That’s according to a policy brief by libertarian think-tank Reason Foundation, which advocates stronger airport reliance on PFCs, a congressionally-authorized, local airport user fee. This is opposed to more reliance on the Airport Improvement Program, a federal grant program funded through aviation taxes that comes with many more strings attached on how airports spend the money.

“As Congress begins discussions for FAA reauthorization due by the end of September 2023, it should include provisions to modernize the PFC to meet airport investment needs,” the Reason Foundation report said. “To maximize fairness and efficiency in PFC reform, Congress should eliminate the arbitrary PFC cap while simultaneously requiring any airport that opts to charge a PFC in excess of the current $4.50 maximum to forgo 100% of its AIP funding.”

“These subtle changes in federal policy would increase airport investment, promote greater airport efficiency and local self-help, enhance airline competition, and reduce federal spending by hundreds of millions of dollars per year,” the report concluded. “Taxpayers and travelers would both come out winners.”

PFCs make up about half of the funding available for airport capital projects, and one of the most important uses to help benefit consumers and airports alike is additional financing for common use gates at airports that can be used by new competitors, which can bring down or at least restrain airfares for consumers. Unlike AIP funds, PFCs can also be used to service airport revenue bonds.

Many airports also issue incumbent airlines long-term exclusive use-gate leases, restricting the establishment of new gates and causing limitations for consumers.

“Economists have estimated that annual airfares are $5.81 billion higher in 2019 dollars than they would be with adequate gate access to support new carrier entrants at large and mid-sized airports,” the report said. “This figure dwarfs the $3.51 billion in nationwide PFC collections in 2019.”

Marc Scribner, a Reason senior transportation policy analyst and author of the report said that 27 out of 28 large airport hubs, 35 out of 36 for medium hubs and 77 out of 79 small hubs collect at the maximum $4.50 level.

PFCs are also being advocated to help airports become more self-reliant, as airports were anything but in the previous few years. Airports collectively experienced an 189.3% increase in grant receipts from 2019-2021, according to Federal Aviation Administration data.
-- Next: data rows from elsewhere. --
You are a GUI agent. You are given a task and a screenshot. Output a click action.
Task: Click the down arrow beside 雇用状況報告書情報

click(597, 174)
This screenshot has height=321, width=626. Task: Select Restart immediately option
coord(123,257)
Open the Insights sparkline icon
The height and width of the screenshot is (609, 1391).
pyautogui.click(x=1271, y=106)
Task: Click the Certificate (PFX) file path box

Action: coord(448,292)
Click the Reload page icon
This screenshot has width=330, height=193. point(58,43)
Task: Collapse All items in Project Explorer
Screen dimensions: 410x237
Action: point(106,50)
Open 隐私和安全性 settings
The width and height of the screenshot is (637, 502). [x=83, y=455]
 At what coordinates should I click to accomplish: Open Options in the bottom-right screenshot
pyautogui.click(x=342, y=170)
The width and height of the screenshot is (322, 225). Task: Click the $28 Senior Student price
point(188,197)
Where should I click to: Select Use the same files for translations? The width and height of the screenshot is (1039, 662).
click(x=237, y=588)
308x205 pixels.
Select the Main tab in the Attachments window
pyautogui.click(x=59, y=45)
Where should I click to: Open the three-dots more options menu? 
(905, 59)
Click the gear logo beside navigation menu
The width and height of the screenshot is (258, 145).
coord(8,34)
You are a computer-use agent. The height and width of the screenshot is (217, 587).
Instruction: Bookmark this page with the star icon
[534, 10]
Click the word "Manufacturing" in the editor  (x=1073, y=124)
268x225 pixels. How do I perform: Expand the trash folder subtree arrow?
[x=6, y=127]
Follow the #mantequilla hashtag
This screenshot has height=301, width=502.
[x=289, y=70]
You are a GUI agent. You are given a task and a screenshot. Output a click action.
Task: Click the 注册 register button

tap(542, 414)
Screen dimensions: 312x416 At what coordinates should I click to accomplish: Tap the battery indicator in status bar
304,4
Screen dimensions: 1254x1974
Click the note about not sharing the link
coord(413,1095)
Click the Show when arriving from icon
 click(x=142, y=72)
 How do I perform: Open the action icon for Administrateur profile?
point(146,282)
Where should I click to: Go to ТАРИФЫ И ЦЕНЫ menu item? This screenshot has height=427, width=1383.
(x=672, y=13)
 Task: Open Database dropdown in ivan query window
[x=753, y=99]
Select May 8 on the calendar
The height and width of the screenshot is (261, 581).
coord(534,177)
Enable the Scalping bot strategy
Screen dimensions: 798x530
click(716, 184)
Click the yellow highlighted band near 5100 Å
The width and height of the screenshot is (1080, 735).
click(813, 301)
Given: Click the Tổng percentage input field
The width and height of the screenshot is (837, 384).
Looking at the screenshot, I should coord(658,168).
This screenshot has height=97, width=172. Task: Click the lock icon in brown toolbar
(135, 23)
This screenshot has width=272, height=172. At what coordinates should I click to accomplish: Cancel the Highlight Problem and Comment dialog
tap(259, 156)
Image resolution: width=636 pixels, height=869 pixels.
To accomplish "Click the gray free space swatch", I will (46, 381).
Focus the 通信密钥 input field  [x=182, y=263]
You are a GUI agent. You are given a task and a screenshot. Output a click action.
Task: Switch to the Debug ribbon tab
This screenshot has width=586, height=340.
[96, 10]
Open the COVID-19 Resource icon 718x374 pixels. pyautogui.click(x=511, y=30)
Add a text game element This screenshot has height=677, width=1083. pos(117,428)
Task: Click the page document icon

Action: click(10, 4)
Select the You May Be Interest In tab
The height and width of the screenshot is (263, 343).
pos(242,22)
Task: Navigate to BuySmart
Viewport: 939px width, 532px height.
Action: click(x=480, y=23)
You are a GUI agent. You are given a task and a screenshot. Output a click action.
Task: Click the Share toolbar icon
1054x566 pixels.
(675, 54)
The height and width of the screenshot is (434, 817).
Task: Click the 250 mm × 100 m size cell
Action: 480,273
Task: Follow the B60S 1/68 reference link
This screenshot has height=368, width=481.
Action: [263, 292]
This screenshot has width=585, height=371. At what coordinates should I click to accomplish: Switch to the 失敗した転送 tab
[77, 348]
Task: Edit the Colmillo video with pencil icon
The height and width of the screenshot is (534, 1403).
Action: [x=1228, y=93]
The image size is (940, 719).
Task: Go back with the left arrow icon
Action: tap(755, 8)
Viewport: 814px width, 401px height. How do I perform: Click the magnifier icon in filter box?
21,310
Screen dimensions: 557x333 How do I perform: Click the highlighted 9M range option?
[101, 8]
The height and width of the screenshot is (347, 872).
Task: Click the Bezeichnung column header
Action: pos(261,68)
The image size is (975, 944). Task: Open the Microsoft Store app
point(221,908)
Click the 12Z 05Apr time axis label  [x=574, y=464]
“The traffic composition has changed and we’re seeing a lot more leisure travel, a lot less business travel,” said Scribner. “In order to accommodate these changing market conditions, airports need more flexibility and I think the PFC, which is tied to passenger volumes, is the best tool available, at least in the short run, to enable that additional flexibility.”

The current cap of $4.50 was set in place in 2000 and even before the 40-year high inflationary pressures experienced this year, concerns about inflation eroding the buying power of PFCs were raised by both airports and the broader travel industry. 

“You’ve seen support from the airports, you’ve seen support from the broader travel industry that would like airports to be able to modernize their facilities to be more passenger friendly and to help meet all the sorts of comforts and features that today’s air travelers demand,” Scribner said. “Where you’ve seen opposition, it has come from the airlines.”

While raising or eliminating the PFC cap has been a policy goal for airports for many years now, airlines have generally opposed PFCs and local passenger enplanement charges since the 1960s, Scriber said, as they’re incentivized to keep airports as financially constrained and dependent on them as possible. These competing interests have largely delayed action at the Congressional level.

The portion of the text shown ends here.